How many times have you seen a movie and wondered what the hell everyone was thinking? After all, it’s a process that requires an awful lot of effort. First you need a script, then a director, some stars, maybe a studio or just a businessman with deep pockets, but whatever the palaver, it boils down to one thing: at some point, everybody will get together, some of them will stand in front of a camera and act the damn thing out while everyone else is standing around in the video village watching the playback and saying, “Yep, that’s where the money’s going.”
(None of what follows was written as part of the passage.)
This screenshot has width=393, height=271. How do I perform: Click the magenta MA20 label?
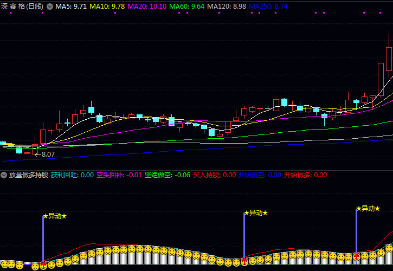146,7
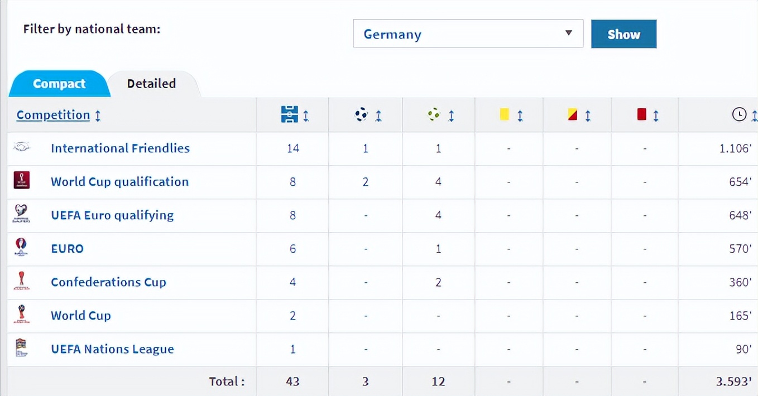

Normally, if this thought occurs to you while you’re actually sitting in the cinema, this is a pretty bad thing. It brings to mind the penis song from The Sweetest Thing, the incomprehensible non-climax of the yet-to-be-released Southland Tales, or the entirety of Freddy Got Fingered. But sometimes that thought isn’t a measure of a film’s failure but a slack-jawed reaction to its success. In theory, Black Snake Moan ought to be a copper-bottomed stinker, but in reality it’s a flawed but strangely charming morality tale, a conservative fairy tale despite its steamy, quasi-porno trimmings.

It’s hard to say from where precisely the film gets its integrity, but it’s safe to start with Samuel L. Jackson. Although Christina Ricci is the star who appears to be taking a risk, rolling round in distractingly pristine white pants and a pointless top that doesn’t seem to be designed to cover anything at all, it’s Jackson who faces the task of not only carrying the film but saving it, and himself, from derision. Indeed, although Jackson’s never been one to shy away from tricky material, his Lazarus seems more like one of Danny Glover’s creations, a witty and intelligent subversion of the ongoing movie stereotyping that still doesn’t quite know what to do with African-American men, casting them as slaves, drug dealers, crooks or God.
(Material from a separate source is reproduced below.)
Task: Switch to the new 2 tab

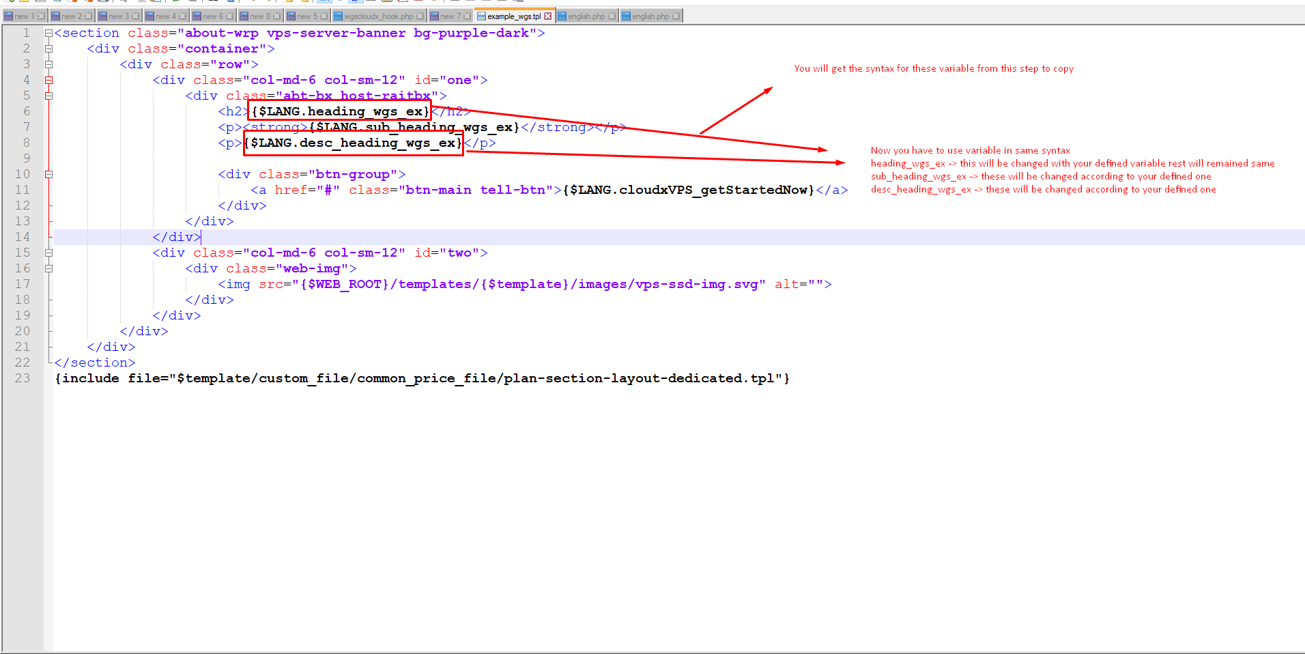Action: pyautogui.click(x=71, y=16)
Jackson’s performance is vital to the film’s success, and he alone pulls the film back from its supreme, what-were-they-thinking? moment, when Lazarus takes the 40-foot chain and shackles Ricci’s almost comically lascivious Rae to the radiator. It will be almost impossible to enter a cinema showing this film, or rent the DVD, without knowing this is going to happen. But still there’s that frisson: he won’t... he can’t... Ohmigod, he just did. After the confused, and confusing, sexual politics of his last film, Hustle & Flow, which invited us to root for a pimp, this again takes some balls from writer/director Craig Brewer, and once more his leading man saves his neck. Though the film flirts with hot-button American issues of race, sex, and interracial sex, the real story is one of redemption, which Jackson conveys with an unusually tender sense of grace.
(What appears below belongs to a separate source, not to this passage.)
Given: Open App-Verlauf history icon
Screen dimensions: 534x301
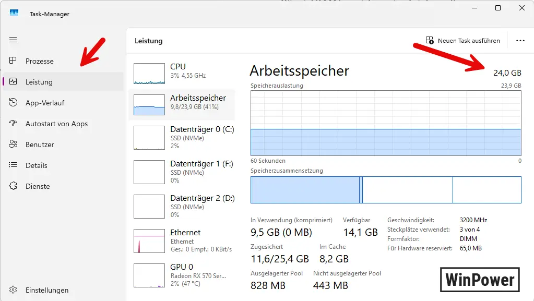Looking at the screenshot, I should [x=14, y=103].

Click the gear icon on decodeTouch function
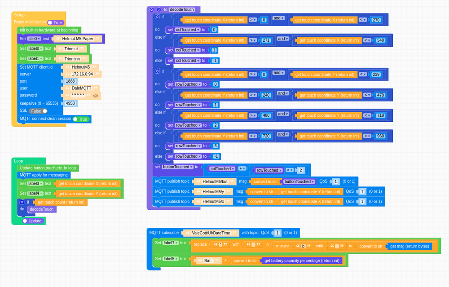click(152, 9)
Sadly, the remainder of the film doesn’t measure up to this. Brewer’s script ultimately skews towards the twee, painting Rae as a good ol’ girl who’s been messed up by a bad childhood and is now simply looking for the love of a good man. Ricci gives it her best shot, and fans of celebrity skin will sing hosanna when they see how much screen time she’s prepared to give her norks, but Rae needs more depth than simply reason. Still, even this could have been worse; Ricci is ably and unexpectedly backed by Justin Timberlake as her soldier boyfriend. It’s a performance that, together with Alpha Dog, presents him as a surprisingly impressive new talent. Between the three of them, Jackson, Ricci and Timberlake rescue a potentially dire film from becoming camp, fashioning an entertaining and unique oddity that stands out, big time, from the crowd.

Sam Jackson delivers the electric blues in a not-so-blue movie that promises more Deep South sin than it actually delivers.